— Я ведь этот мир еще при лучине увидел. Электричество, ребята, это свет божий. Да, деревья-то на Казангуле я приметил, только вот плодов мне уже не достанется.
— М-да, станется, что и не достанется…
— Ты чего это, Валетдин, на все, как дятел, стучишь: станется… останется… не достанется?
— Так ведь я тебе поддакиваю!
— А ты думаешь, твое поддакивание мне маслом по сердцу ложится? — у Талипа выступил пот на лице. Он глубоко вздохнул.
Вздохнул и Валетдин.
— Нет, товарищи, все это пустяки — и мост, и электричество. Неодушевленные они, так сказать, предметы. Одну вот душу живую жаль, сердце обрывается — в печали-одиночестве дни свои тянула, теперь совсем сиротой останется.
— Кто это? — Талип уставился на Валетдина.
— Как кто? Ак-Йондоз, конечно.
— Не туда хватил, — отрезал Талип. — Для смеха сказал — так не смешно, всерьез если — ни в какие ворота не лезет. Ак-Йондоз — как вера. А веру почитать надо.
На этот раз Валетдин и впрямь не туда хватил. Я поспешил ему на выручку.

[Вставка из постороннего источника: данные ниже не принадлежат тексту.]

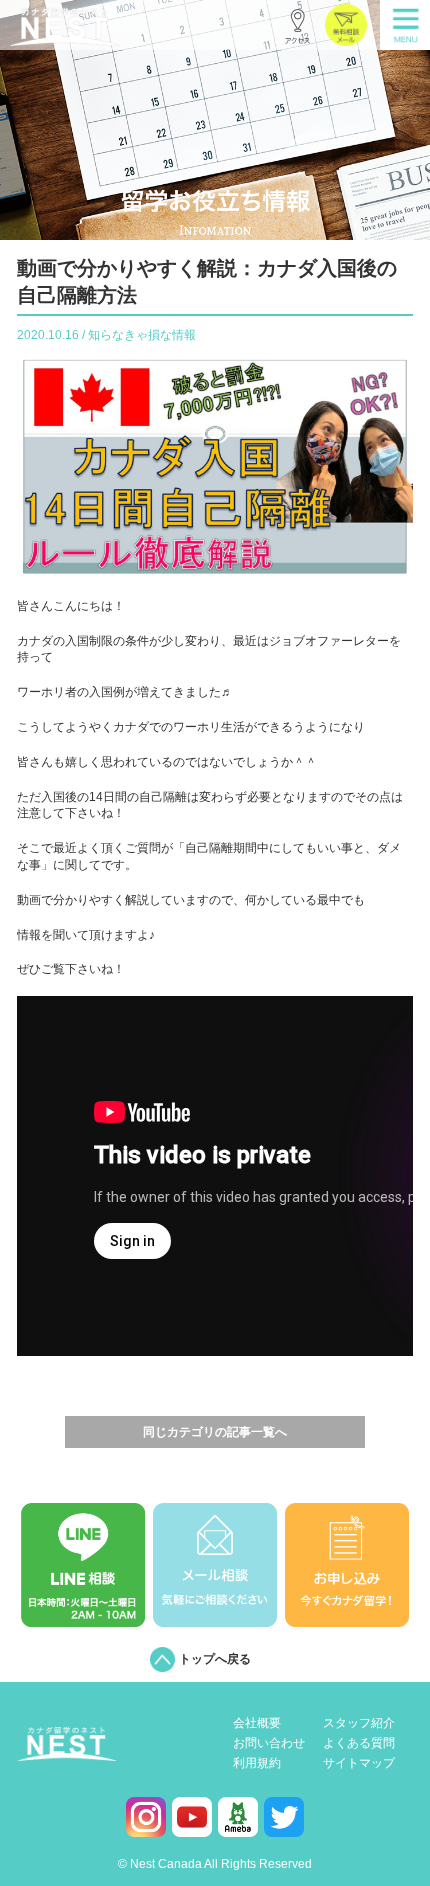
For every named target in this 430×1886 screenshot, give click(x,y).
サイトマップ (359, 1763)
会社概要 (257, 1723)
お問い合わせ (269, 1743)
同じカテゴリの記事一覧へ (215, 1432)
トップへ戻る (215, 1659)
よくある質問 (359, 1743)
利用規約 (257, 1763)
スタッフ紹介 (359, 1723)
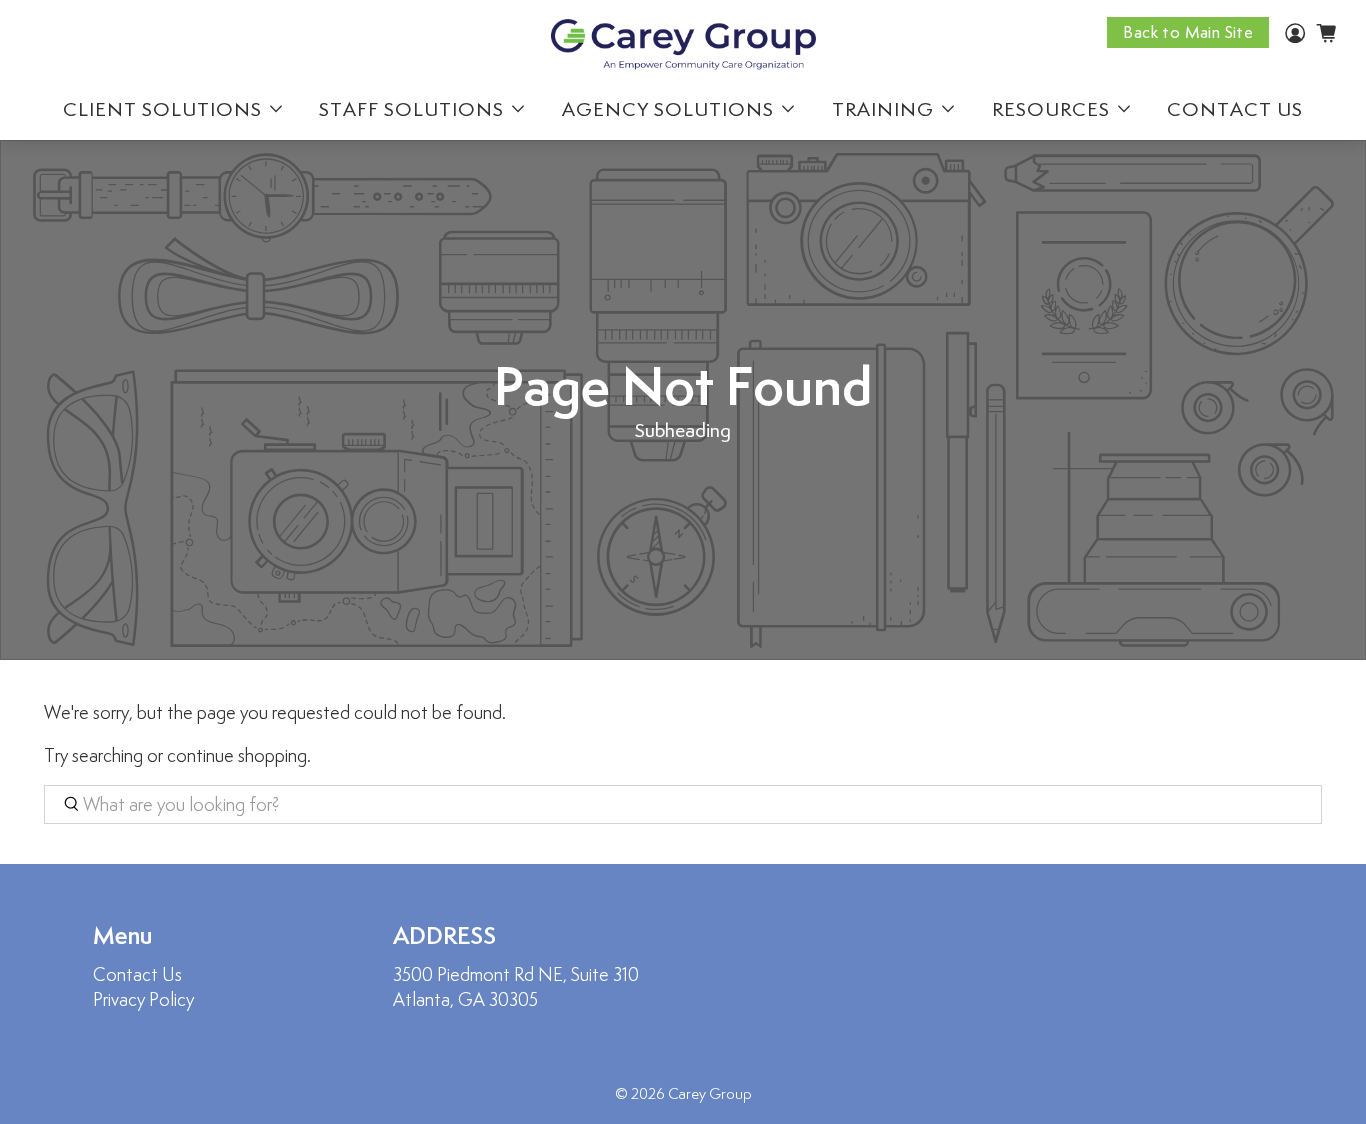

— Не понял ты, Талип-агай. Есть, оказывается, у Ак-Йондоз старшая сестра. Овдовела недавно и с верховьев Дёмы к нам жить переехала, выложил я весть, которую давеча от Младшей Матери слышал. — На работу гожа и лицом пригожа, на сестру, как слеза на слезу, похожа — вот как говорят.
— Неужто так похожа?
— Говорю же, как слеза на слезу.
— Да если одним хоть ноготочком на Ак-Йондоз похожа — из ангельского, значит, рода. Как зовут?
— Ак-Йондоз, — недолго думая, бухнул я.
— С именем перегнули маленько. Хотя не сама же себе имя выбирала. И Талип вздохнул. — Сказать по совести, всю жизнь я на Ак-Йондоз не мог налюбоваться. На сестру бы посмотреть…
— Как не посмотреть, конечно, посмотришь. Вот на ноги встанешь…
— У-уф-ф! Видно, не встать уже мне…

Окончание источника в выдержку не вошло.